Many Texans are surprised to learn that their tax dollars provide 100 percent of the funding for primary elections that the Republican and Democratic parties stage in each election cycle. These private entities have received public funds for their primary elections since 1972. The candidates who win the Republican and Democratic primaries become the parties’ nominees, and the parties’ nominees are listed on the general election ballot automatically. Meanwhile, anyone else who wants to run for public office in Texas must comply with an outdated, inefficient, overly burdensome and above all, expensive set of requirements to appear on the ballot. In our report OUTDATED, OVERREGULATED AND JUST PLAIN COMPLICATED: How Ballot Access Laws Deny Texas Voters a Free Choice at the Polls, Texans for Voter Choice showed that new or minor party candidates for statewide office could expect to pay a minimum of $210,000, and an independent candidate for president $360,000, to comply with the nomination petition signature requirements to appear on Texas’ 2016 general election ballot.

In this report, we examine how taxpayers subsidize the Republican and Democratic parties’ process by which they place their candidates on the ballot. Based on data provided by the Office of the Texas Comptroller of Public Accounts[i], we found that from 2001-2016 Texas taxpayers spent more than $100 million to reimburse Texas Counties, and the Republican and Democratic parties for the cost of administering their primary elections and voter registration.

These expenditures are mandated by law, but a system that authorizes just two of the active political parties to place their candidates on the ballot at no cost, while imposing regulatory and financial barriers that are cost-prohibitive for all but the wealthiest of potential challengers, does not provide a level playing field for political competition. The very existence of such barriers acts as a strong disincentive to minor party or independent candidates who would otherwise run for office. Those that do attempt to qualify for the ballot find that it requires an all-consuming effort which, even if successful, drains their resources before the campaign begins. And unlike the Republican and Democratic parties, Texas law makes no provision for reimbursing them

The impact of this discriminatory system is reflected in the large number of general election races that lack real competition. In 2016, 44 percent of the races for Texas State Senate and 54 percent of the races for State House had only one candidate running unopposed. Voters in these districts – roughly half the state – had no choice at all as to who represents them in the Legislature. In many other safely “Red” or “Blue” districts, voters are routinely denied a genuine choice, because either the Republican or the Democrat is practically guaranteed to win. For these voters, the electoral process is fundamentally failing. It strips them of the power to choose their elected representatives, and relegates them to the role of passive observers in a system that produces largely pre-determined outcomes.
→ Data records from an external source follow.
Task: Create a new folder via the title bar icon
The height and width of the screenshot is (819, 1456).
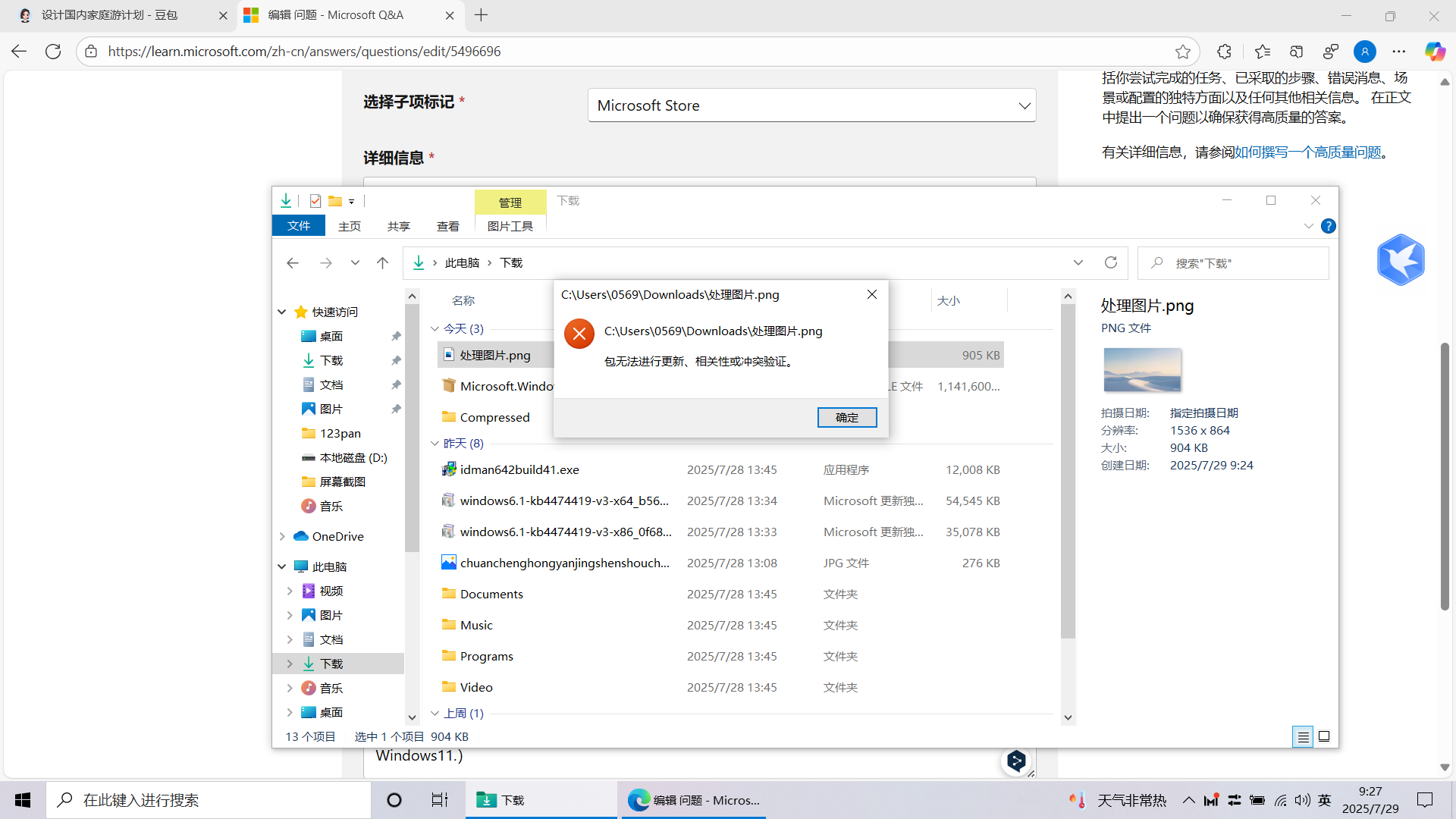Action: [x=336, y=200]
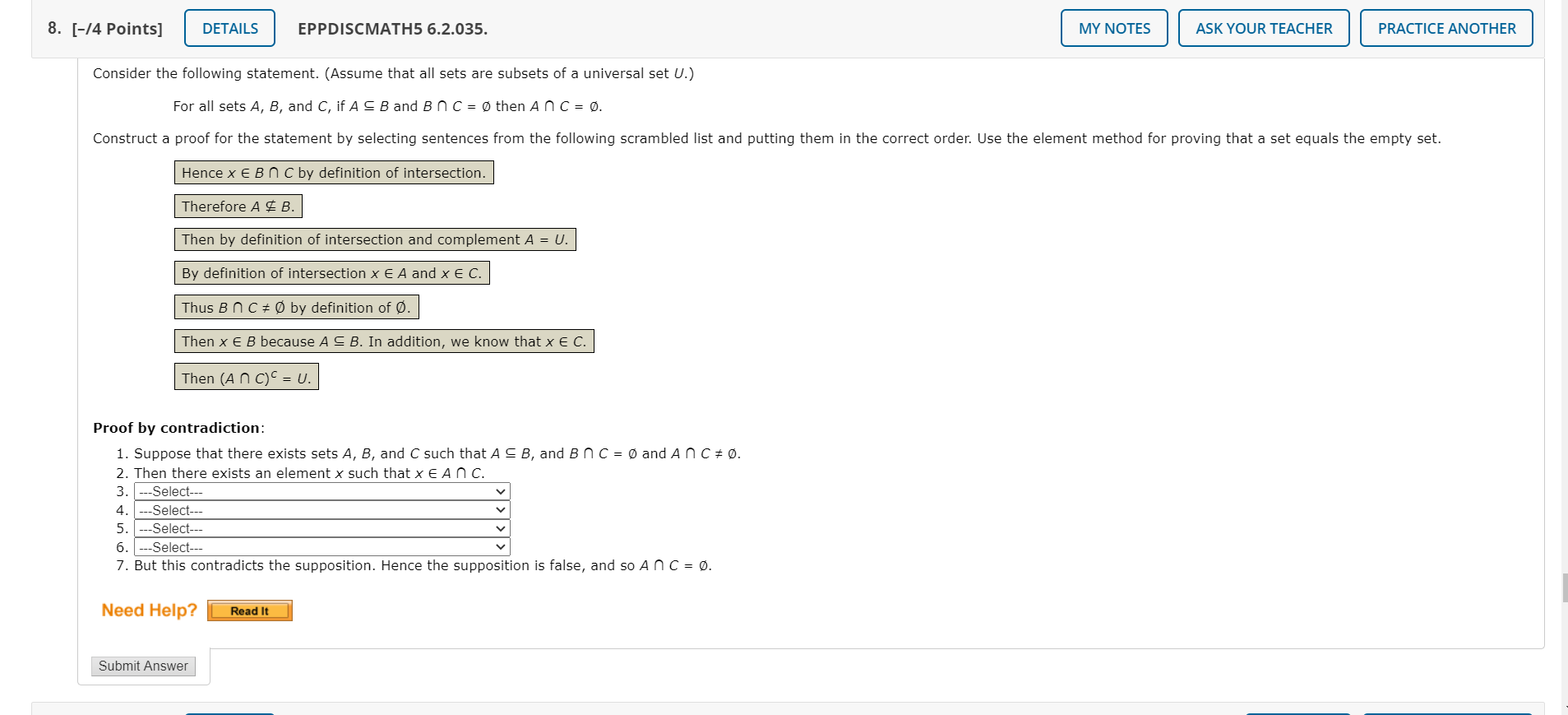
Task: Select sentence 'Hence x ∈ B ∩ C by definition of intersection.'
Action: pyautogui.click(x=332, y=172)
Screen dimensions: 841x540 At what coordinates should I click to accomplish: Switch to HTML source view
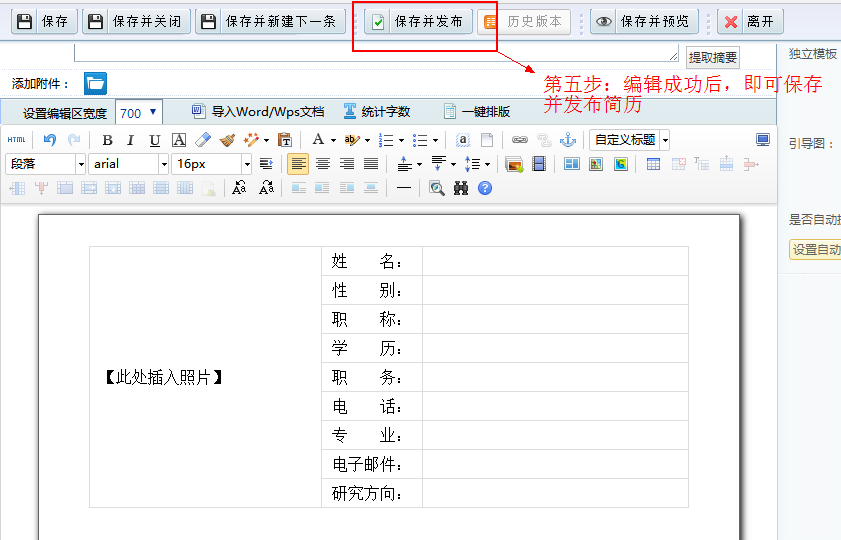pos(16,140)
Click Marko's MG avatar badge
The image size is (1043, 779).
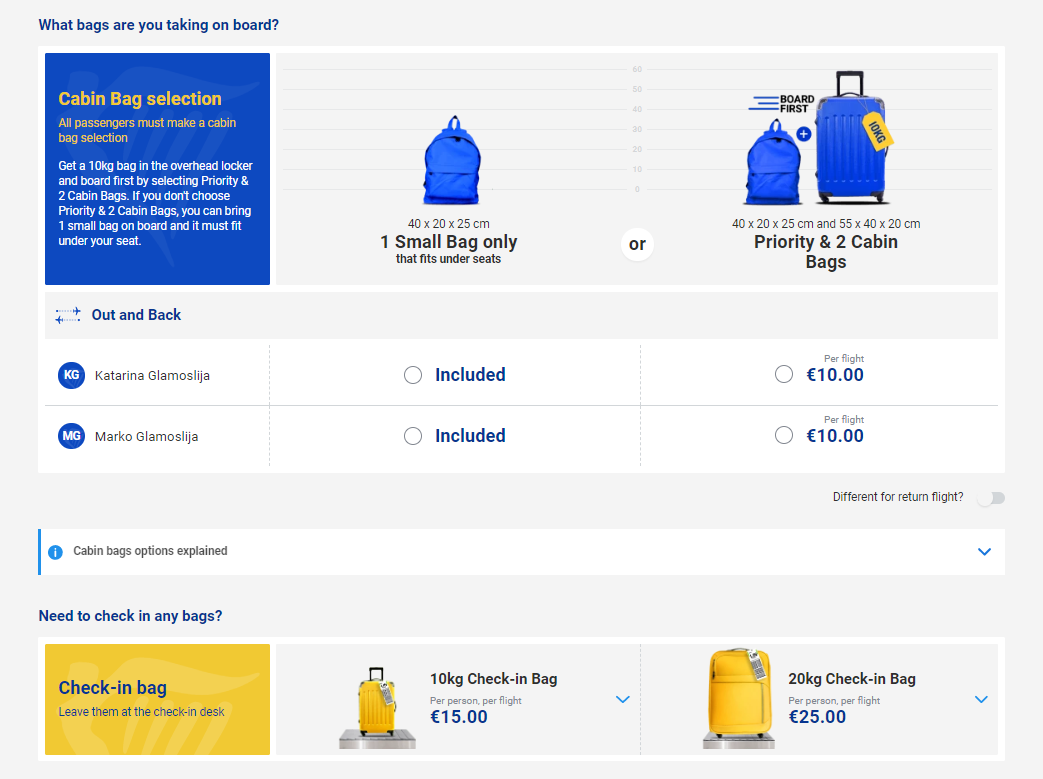[71, 436]
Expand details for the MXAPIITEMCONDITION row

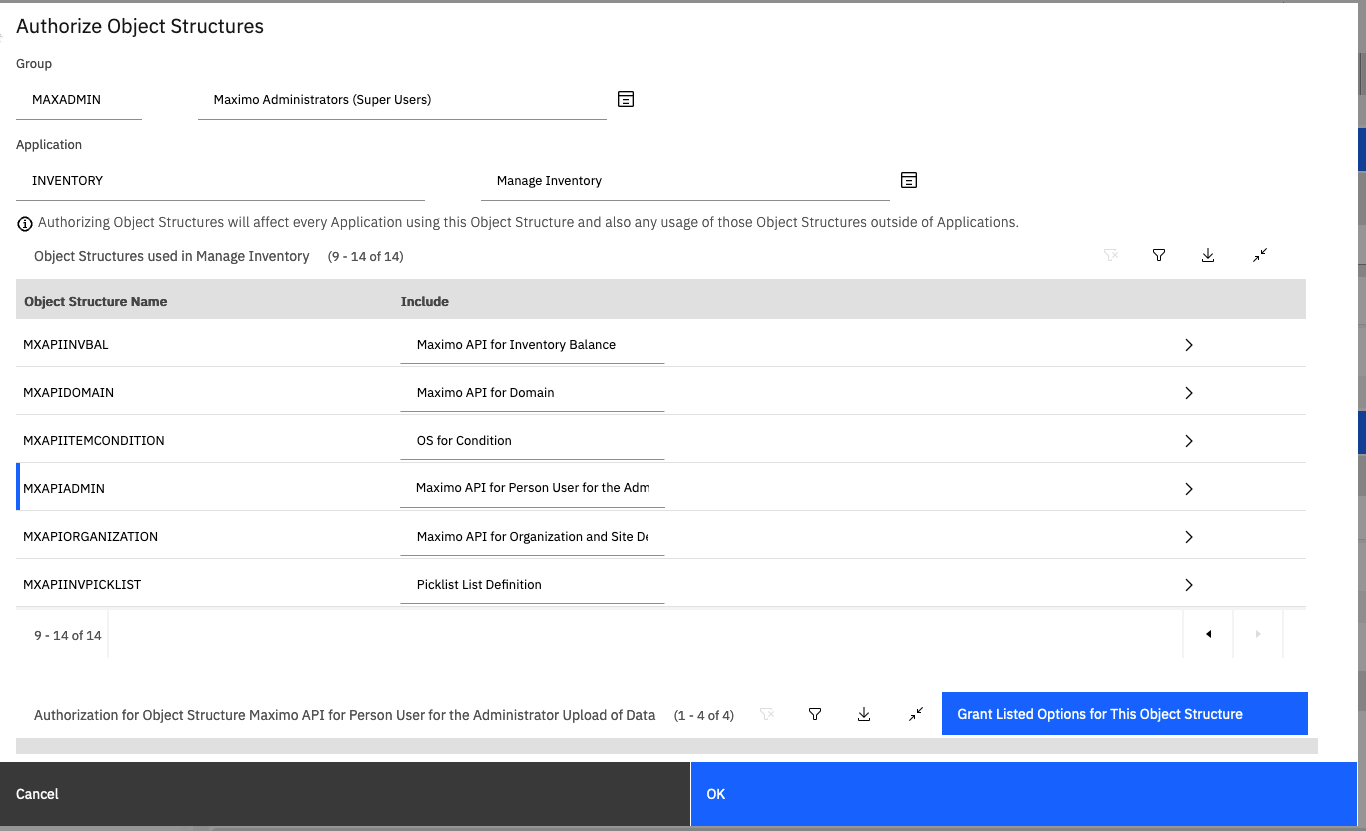tap(1189, 441)
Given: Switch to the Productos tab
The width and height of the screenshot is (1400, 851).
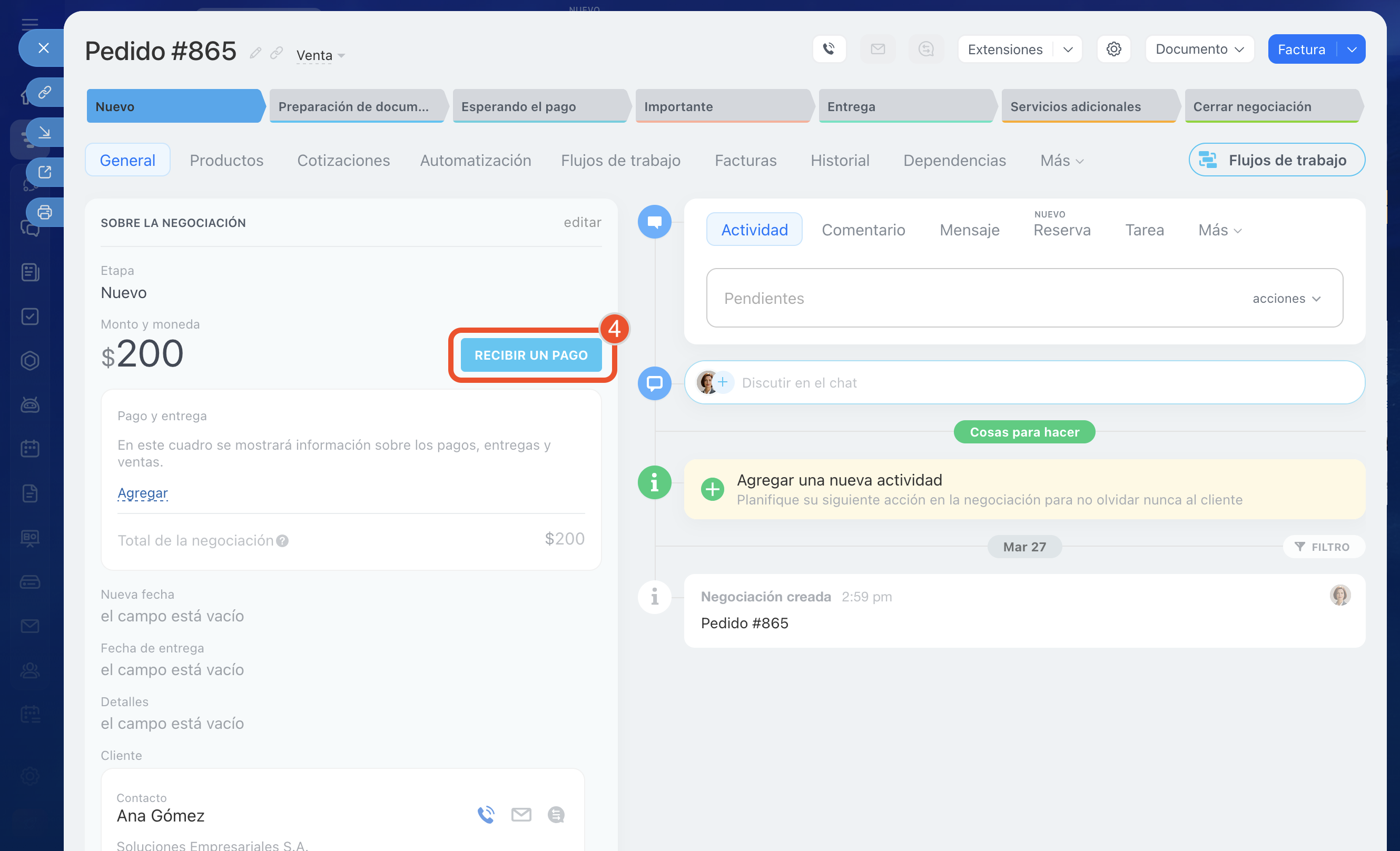Looking at the screenshot, I should point(226,160).
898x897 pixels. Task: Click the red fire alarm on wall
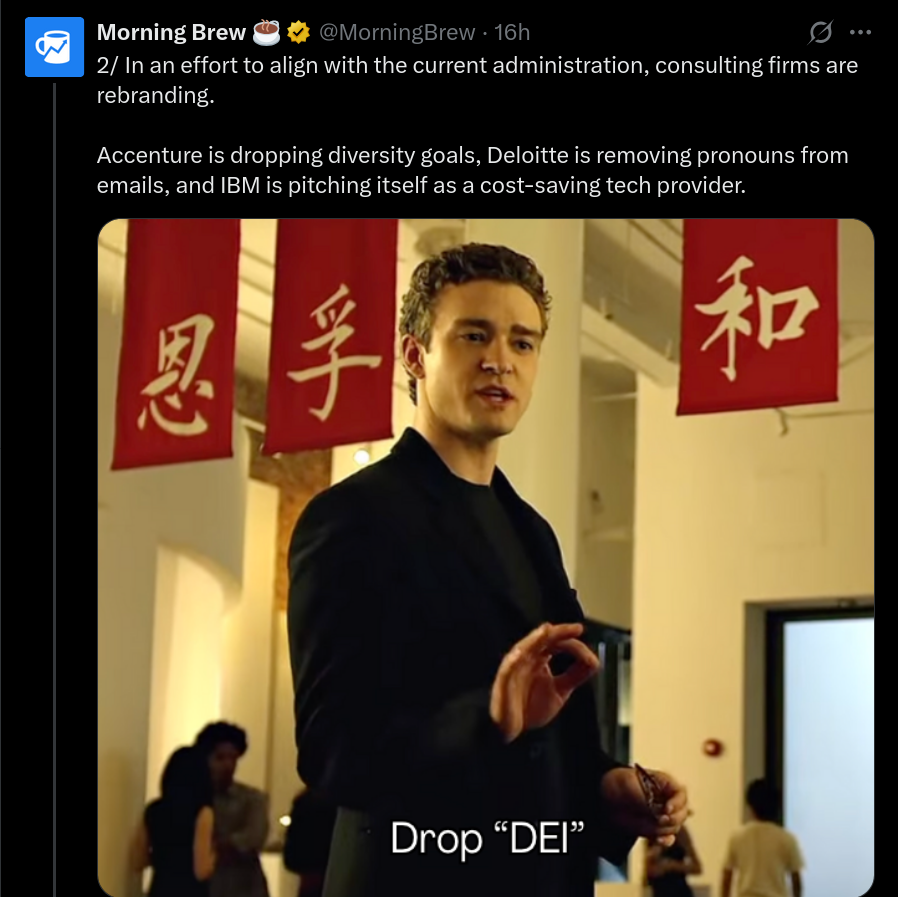[713, 747]
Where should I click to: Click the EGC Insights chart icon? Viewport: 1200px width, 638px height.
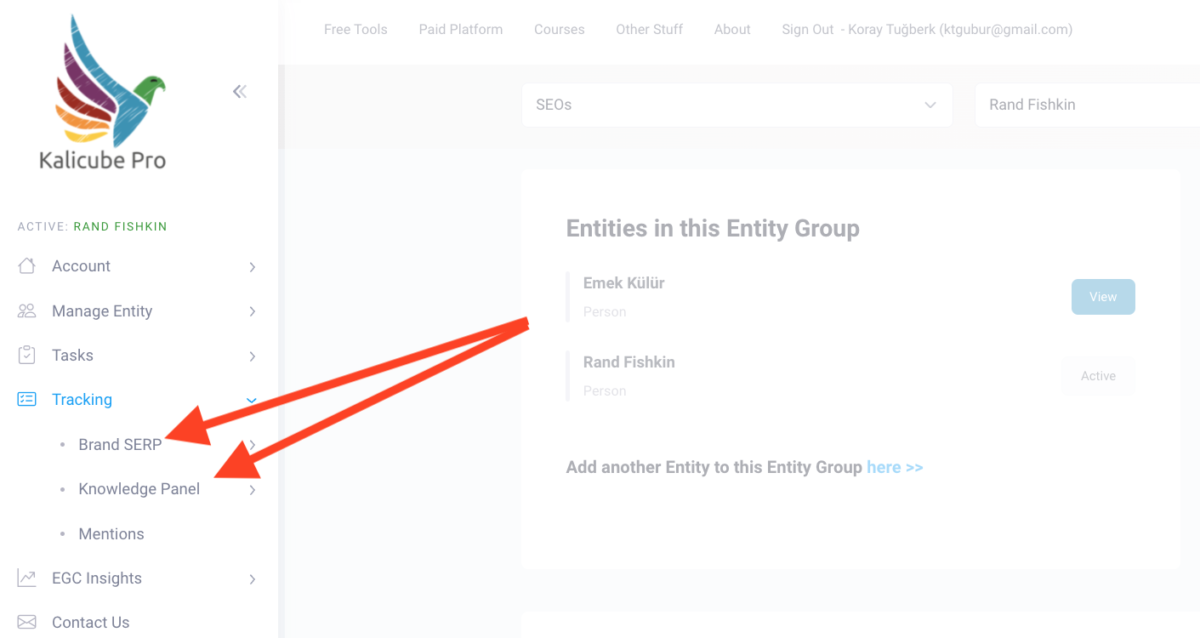pos(27,578)
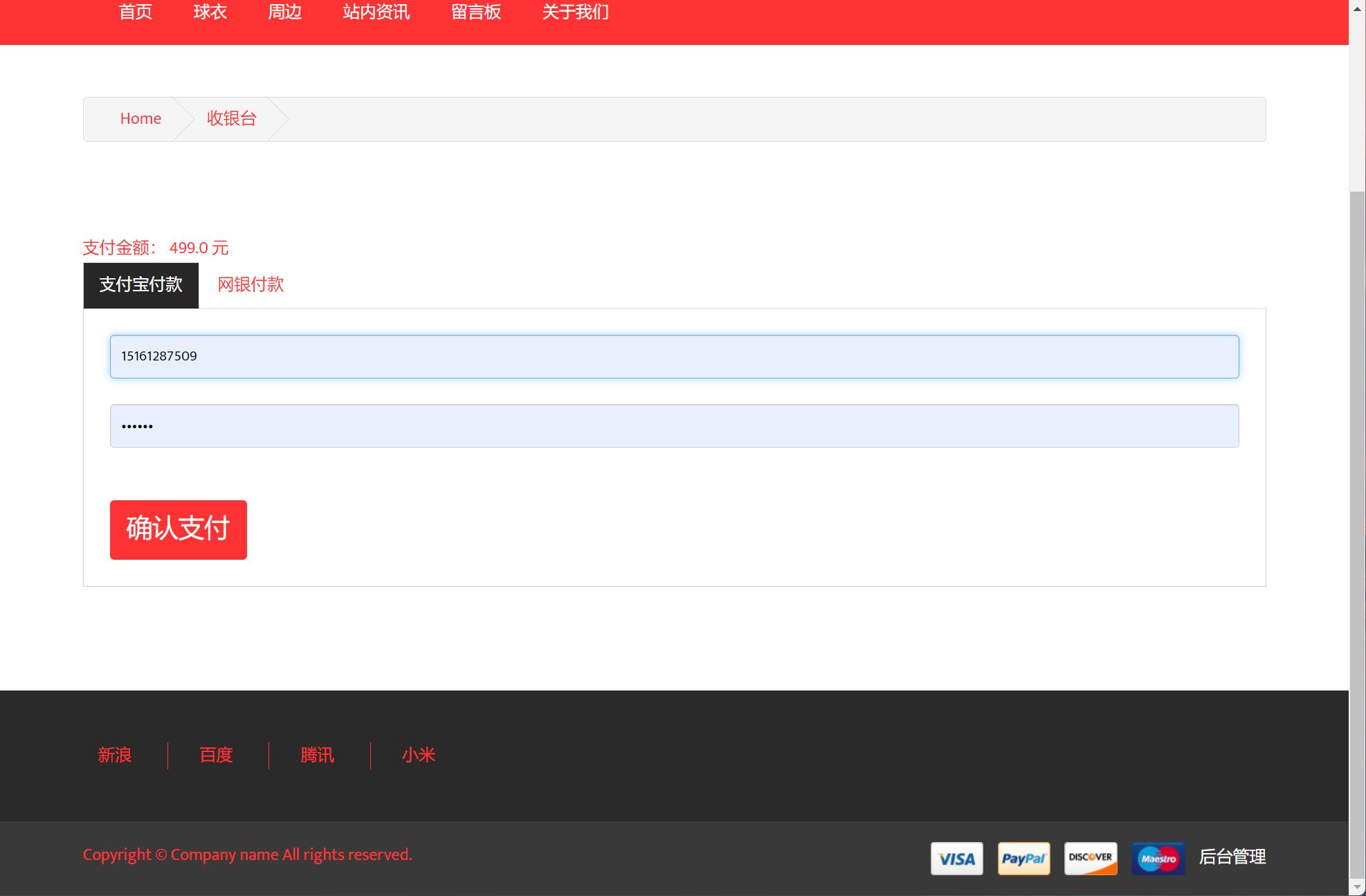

The net result is that Texas is starving its democratic processes. By subsidizing the two oldest political parties, while imposing cost-prohibitive barriers upon their potential competitors, the state is systematically denying voters the opportunity to hear from new candidates who can inject innovative ideas and perspectives into the political debate.

How Did We Get Here?

Prior to 1972, Texas funded its primary elections by charging filing fees to the candidates running in them. The fees ranged from $150 to $8,900, depending on the office. Several candidates who sought to run in the Democratic Party’s 1970 primary election, joined by a group of voters, challenged the constitutionality of these fees on the ground that they discriminated against candidates who lacked the means to pay them. The case eventually reached the United States Supreme Court, which affirmed a lower court decision enjoining the statute that imposed the fees.

“By requiring candidates to shoulder the costs of conducting primary elections through filing fees,” the Court concluded in Bullock v. Carter, “and by providing no reasonable alternative means of access to the ballot, the State of Texas has erected a system that utilizes the criterion of ability to pay as a condition to being on the ballot, thus excluding some candidates otherwise qualified and denying an undetermined number of voters the opportunity to vote for candidates of their choice”.  [ii]

Secretary of State Bob Bullock, the nominal defendant in Bullock v. Carter, then brought an original action before the Texas Supreme Court against the state comptroller, which sought to compel payment by the state of the costs of the Democratic Party primary[iii].  The Texas Supreme Court, overruling a prior precedent dating to 1916, held that primary elections fulfill a “public purpose” under Texas law. It therefore concluded that the Legislature had the power to appropriate public funds to pay for them. The Legislature responded by convening a special session, during which it appropriated $2.15 million to reimburse the Republican and Democratic parties for the costs of their 1972 primary elections[iv].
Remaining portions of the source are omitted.